Any reasons why this can not be standard behavior of free()?

multiple pointers pointing to the same object:

#include <stdlib.h>
#include <stdio.h>

void safefree(void*& p)
{
    free(p); p = NULL;
}

int main()
{
    int *p = (int *)malloc(sizeof(int));
    *p = 1234;
    int*& p2 = p;
    printf("p=%p p2=%p\n", p, p2);
    safefree((void*&)p2);
    printf("p=%p p2=%p\n", p, p2);
    safefree((void*&)p); // safe

    return 0;
}

assignment from malloc demands cast from void*

vice versa:

safefree() demands cast to void*& (reference)

If it did, you would have to pass a pointer to a pointer to the function:

int * p = malloc( sizeof( int ));
free( & p );

which I'm sure many people would get wrong.

Simple answer: because you might be freeing an expression, e.g. free(find_named_object("foo")).

In more detail: The free function takes a void* parameter, which is the address of the memory to free. This doesn't confer to the function any knowledge of the original variable that supplied the address (or, for that matter, whether there even exists a variable). Just setting the parameter passed in to NULL would do nothing either, since it's just a local copy of the address.

Bjarne Stroustrup discussing whether the delete operator should zero its operand. It's not the free() function, but it's a good discussion anyway. Consider points like:

• What would be zeroed out if you said free(p + 1)?
• What if there are two pointers to the memory? Why only set one to null if a dangling reference is still left behind?

He also says it was intended but never happened with operator delete:

C++ explicitly allows an implementation of delete to zero out an lvalue operand, and I had hoped that implementations would do that, but that idea doesn't seem to have become popular with implementers.

C function parameters are always passed by value, so in order to modify the pointer passed to free() you would need to pass a pointer to the pointer being deallocated, which can lead bugs caused by forgotten & operators.
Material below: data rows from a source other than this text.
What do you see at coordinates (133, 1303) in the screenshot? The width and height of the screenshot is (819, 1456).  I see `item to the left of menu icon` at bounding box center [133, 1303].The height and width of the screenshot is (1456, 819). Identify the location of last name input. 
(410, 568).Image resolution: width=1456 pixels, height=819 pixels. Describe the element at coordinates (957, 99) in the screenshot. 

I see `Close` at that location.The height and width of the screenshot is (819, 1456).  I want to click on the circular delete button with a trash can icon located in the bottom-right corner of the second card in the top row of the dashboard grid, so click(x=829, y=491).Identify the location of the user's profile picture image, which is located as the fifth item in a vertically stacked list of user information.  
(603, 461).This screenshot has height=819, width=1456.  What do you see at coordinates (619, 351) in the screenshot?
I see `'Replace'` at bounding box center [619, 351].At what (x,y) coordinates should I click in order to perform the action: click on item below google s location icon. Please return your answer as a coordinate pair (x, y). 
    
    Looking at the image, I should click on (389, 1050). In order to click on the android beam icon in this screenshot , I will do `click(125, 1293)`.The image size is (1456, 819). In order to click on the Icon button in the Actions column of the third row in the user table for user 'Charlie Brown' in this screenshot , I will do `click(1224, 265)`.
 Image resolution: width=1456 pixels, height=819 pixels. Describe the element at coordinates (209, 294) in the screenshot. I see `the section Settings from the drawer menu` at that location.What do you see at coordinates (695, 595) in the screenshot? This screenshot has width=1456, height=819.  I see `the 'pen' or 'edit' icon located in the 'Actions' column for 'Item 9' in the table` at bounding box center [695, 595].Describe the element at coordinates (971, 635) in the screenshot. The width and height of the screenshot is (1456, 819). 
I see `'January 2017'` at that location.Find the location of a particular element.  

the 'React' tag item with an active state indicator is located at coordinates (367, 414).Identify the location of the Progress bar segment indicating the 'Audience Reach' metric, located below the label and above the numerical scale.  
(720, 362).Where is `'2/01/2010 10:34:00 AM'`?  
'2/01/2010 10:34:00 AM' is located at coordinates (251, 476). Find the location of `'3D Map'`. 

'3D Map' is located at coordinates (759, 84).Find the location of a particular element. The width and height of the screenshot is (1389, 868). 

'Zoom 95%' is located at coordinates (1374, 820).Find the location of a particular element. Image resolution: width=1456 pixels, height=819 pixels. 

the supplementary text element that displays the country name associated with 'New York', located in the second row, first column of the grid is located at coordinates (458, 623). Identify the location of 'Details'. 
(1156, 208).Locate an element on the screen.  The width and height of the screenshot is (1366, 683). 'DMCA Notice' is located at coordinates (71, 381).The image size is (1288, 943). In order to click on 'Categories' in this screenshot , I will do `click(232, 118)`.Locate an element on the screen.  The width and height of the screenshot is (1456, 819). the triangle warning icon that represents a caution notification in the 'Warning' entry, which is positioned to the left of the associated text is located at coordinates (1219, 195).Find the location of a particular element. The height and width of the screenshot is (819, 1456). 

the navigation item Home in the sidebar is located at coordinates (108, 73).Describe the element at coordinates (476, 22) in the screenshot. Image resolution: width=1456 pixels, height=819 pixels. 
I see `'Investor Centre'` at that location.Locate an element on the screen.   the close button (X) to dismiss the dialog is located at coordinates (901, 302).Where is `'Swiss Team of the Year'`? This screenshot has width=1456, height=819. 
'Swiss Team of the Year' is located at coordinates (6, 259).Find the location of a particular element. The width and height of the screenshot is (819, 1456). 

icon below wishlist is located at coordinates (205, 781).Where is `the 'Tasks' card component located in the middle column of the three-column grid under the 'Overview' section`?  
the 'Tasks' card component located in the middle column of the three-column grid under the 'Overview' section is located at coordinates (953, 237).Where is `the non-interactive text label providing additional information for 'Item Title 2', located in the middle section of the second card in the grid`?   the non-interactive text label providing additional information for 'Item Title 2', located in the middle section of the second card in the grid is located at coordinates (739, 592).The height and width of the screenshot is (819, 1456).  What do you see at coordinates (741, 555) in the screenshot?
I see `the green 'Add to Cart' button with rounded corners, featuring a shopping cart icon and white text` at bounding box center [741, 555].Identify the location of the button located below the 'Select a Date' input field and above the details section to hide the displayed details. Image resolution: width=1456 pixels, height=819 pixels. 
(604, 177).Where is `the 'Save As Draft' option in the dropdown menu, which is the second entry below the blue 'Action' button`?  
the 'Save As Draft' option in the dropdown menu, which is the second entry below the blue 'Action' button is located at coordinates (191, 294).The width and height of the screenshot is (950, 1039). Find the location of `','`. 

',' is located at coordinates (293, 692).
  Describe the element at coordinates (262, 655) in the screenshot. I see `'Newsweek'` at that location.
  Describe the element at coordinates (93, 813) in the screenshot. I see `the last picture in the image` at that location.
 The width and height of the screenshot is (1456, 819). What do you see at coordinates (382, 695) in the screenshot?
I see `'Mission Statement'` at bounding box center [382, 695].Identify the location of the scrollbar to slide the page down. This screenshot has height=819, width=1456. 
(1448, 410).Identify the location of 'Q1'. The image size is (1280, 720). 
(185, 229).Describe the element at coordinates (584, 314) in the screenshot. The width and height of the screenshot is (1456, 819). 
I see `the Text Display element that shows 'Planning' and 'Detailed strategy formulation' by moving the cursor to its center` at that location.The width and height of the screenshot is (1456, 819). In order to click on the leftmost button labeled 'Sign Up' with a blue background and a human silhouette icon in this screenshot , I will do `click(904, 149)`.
Secondly, if that pointer had any aliases, the programmer would still be responsible for nulling them out. I could see problems caused by programmers assuming that all references were set to NULL.

Finally, it's not always necessary to set the pointer to NULL. Imagine a function which allocates some memory, does some work and frees it before returning. I could see how setting the pointer to NULL might not seem optimal.

Because function parameters are passed by value in C. That is, if p == 0x12345 you pass '0x12345' to free(), not p "itself".

In C, calling a function can never alter the value of the parameters you pass in, so if free(p) altered the value of p by setting it to NULL then this behaviour would be very non-standard indeed.

With reference to the quote from Stroustrup about delete, Peter Norvig also makes a similar remark. He writes (not about C++!):

"Nothing is destroyed until it is replaced"
 - Auguste Comte (1798-1857) (on the need for revolutionary new
   theories (or on the need to do x.f = null in garbage-collected
   languages with destructors))

In my C code, I find the following macro very useful:

#define free(p) free((void *)(p)),(p)=NULL /* zero p */

This, as written, uses its argument twice. But this isn't a problem, as any usage such as free(p++) or free(find_named_object("foo")) will give a compile-time error (lvalue required). And you can hide the macro by using (free)(p++), or by calling it something else e.g. FREE.

Casting the reference from int *& to void *& is not guaranteed to work. int * simply does not have to have the same size, representation nor alignment requirements as void *.

The proper C++ solution would be to use templates, as Neil Butterworth suggests in a comment. And neither of these ways work in C, obviously - which is where free() comes from.

What's this maniac thing with zero ? There are other numbers !

Why should a free pointer should contain zero more than any other distinguished value ?

Practically, in my C++ code I often use watchdog objects and when freeing a pointer reset it not to zero but to the watchdog. That has the added benefit that the methods of the object can still be called with the existing interface and is much more secure and efficient that resetting pointer to zero (it avoid testing objects for zero, I just call the object).

If a free like function say zfree(void * & p) would set p to zero it would forbid my watchdog style (or at least would'nt help).

And as others pointer out , what would be the point to reset a pointer to zero if it goes out of scope ? Just useless code. And what if there is other pointers that contain the same adress, etc.